*** Opening of Data listing ***
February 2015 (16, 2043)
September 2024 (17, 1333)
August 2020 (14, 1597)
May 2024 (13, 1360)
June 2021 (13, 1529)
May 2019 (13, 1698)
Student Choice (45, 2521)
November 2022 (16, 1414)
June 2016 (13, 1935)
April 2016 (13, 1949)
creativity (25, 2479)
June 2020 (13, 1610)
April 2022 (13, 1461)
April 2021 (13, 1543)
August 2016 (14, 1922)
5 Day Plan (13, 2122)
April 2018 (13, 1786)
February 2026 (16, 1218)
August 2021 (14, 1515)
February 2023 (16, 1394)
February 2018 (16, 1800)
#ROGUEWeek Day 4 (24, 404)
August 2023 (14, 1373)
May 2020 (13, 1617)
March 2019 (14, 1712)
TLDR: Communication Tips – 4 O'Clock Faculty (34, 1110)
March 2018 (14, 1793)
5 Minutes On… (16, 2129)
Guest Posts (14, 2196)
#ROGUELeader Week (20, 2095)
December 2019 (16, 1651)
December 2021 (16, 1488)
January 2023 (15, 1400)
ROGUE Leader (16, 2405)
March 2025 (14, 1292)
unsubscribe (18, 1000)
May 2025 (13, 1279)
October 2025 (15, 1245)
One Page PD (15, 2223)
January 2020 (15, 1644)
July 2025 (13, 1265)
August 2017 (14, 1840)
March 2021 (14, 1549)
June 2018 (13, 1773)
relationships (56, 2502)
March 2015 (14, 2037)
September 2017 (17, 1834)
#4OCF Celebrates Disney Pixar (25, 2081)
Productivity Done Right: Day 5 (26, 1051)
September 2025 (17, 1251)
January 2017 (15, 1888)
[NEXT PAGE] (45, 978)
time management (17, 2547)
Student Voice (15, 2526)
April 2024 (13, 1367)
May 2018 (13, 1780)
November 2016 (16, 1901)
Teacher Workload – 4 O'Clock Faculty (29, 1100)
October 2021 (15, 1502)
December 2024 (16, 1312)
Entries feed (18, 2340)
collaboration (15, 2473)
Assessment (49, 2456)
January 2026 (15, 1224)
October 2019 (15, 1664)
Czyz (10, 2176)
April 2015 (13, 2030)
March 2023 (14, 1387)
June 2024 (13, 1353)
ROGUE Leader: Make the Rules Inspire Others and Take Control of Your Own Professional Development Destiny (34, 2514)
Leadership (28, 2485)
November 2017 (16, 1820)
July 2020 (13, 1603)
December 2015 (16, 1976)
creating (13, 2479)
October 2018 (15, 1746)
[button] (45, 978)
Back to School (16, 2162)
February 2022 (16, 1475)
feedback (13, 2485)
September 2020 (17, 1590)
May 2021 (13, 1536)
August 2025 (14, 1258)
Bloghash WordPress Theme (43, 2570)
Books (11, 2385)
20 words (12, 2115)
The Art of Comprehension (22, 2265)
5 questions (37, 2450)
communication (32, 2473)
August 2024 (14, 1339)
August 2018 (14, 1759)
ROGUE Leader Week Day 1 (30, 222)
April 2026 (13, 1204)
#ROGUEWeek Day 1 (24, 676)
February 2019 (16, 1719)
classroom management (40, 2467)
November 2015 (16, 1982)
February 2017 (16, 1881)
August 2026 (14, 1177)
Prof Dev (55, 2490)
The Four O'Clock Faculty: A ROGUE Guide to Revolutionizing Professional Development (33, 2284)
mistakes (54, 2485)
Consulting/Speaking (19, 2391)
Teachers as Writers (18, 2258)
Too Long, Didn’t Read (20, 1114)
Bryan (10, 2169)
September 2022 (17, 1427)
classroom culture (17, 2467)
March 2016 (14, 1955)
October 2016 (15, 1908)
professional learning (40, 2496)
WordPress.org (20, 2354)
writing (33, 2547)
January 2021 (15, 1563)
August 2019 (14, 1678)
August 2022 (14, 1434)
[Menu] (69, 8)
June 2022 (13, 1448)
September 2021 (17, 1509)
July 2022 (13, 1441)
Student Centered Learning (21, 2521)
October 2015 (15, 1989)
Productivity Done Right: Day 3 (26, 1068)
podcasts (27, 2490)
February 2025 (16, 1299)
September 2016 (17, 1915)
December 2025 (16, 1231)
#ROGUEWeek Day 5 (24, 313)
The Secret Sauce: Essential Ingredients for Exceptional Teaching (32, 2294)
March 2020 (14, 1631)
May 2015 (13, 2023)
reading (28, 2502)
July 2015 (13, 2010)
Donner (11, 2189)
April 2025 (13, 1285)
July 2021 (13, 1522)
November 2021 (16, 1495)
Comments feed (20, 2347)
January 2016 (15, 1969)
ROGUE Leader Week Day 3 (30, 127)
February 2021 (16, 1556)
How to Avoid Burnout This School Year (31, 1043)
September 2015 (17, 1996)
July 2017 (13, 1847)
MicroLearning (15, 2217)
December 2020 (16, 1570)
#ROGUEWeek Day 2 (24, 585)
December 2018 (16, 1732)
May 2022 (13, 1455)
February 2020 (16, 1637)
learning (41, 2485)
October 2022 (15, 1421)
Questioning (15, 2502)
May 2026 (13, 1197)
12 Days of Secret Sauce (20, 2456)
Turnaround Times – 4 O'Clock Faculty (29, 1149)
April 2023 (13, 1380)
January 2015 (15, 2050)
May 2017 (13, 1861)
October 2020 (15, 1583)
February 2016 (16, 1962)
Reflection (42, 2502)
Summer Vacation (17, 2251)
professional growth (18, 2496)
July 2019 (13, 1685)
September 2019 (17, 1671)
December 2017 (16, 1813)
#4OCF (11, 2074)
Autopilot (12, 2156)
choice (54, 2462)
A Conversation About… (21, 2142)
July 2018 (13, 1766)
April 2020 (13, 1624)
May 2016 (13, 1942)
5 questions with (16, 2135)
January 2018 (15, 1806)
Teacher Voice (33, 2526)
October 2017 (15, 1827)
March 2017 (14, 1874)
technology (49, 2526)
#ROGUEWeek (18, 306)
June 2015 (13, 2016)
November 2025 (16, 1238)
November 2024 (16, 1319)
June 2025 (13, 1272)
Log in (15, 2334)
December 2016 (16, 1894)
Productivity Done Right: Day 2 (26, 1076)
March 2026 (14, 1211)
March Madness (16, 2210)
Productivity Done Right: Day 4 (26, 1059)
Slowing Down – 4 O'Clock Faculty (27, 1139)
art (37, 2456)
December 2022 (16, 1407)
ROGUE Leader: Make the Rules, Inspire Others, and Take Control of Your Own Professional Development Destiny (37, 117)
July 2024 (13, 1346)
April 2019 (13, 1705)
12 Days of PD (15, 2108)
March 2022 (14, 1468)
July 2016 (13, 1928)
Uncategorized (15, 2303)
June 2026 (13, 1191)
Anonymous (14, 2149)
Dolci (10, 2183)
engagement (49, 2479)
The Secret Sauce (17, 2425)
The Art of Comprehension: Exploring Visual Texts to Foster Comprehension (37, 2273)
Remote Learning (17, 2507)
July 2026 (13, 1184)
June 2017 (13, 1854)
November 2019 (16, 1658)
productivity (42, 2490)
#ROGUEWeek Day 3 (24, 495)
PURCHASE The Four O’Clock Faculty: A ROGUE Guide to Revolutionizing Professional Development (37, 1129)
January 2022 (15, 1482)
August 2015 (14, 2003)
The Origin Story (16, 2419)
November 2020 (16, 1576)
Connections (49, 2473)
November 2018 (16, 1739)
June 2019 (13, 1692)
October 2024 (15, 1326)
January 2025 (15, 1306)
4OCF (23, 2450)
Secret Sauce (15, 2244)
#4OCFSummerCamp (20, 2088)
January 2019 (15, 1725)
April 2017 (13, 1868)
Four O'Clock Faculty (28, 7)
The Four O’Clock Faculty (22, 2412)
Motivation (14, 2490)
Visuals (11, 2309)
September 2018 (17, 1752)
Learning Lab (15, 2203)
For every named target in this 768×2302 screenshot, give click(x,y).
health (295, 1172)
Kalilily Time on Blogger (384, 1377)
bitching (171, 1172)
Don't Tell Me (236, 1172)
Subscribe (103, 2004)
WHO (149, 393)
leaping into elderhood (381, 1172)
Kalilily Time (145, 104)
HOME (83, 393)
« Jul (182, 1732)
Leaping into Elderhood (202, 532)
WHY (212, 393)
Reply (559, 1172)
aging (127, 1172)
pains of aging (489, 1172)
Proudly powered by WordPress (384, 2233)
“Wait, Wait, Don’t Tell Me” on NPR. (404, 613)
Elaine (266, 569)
*** Close of Data listing ***
> Instructions for the task:
The lines above, from the first through the one containing "June 2018 (13, 1773)", must be restated word for word, with nothing added.

> Answer for this exercise:
February 2015 (16, 2043)
September 2024 (17, 1333)
August 2020 (14, 1597)
May 2024 (13, 1360)
June 2021 (13, 1529)
May 2019 (13, 1698)
Student Choice (45, 2521)
November 2022 (16, 1414)
June 2016 (13, 1935)
April 2016 (13, 1949)
creativity (25, 2479)
June 2020 (13, 1610)
April 2022 (13, 1461)
April 2021 (13, 1543)
August 2016 (14, 1922)
5 Day Plan (13, 2122)
April 2018 (13, 1786)
February 2026 (16, 1218)
August 2021 (14, 1515)
February 2023 (16, 1394)
February 2018 (16, 1800)
#ROGUEWeek Day 4 (24, 404)
August 2023 (14, 1373)
May 2020 (13, 1617)
March 2019 (14, 1712)
TLDR: Communication Tips – 4 O'Clock Faculty (34, 1110)
March 2018 (14, 1793)
5 Minutes On… (16, 2129)
Guest Posts (14, 2196)
#ROGUELeader Week (20, 2095)
December 2019 (16, 1651)
December 2021 (16, 1488)
January 2023 (15, 1400)
ROGUE Leader (16, 2405)
March 2025 (14, 1292)
unsubscribe (18, 1000)
May 2025 (13, 1279)
October 2025 (15, 1245)
One Page PD (15, 2223)
January 2020 (15, 1644)
July 2025 (13, 1265)
August 2017 (14, 1840)
March 2021 (14, 1549)
June 2018 (13, 1773)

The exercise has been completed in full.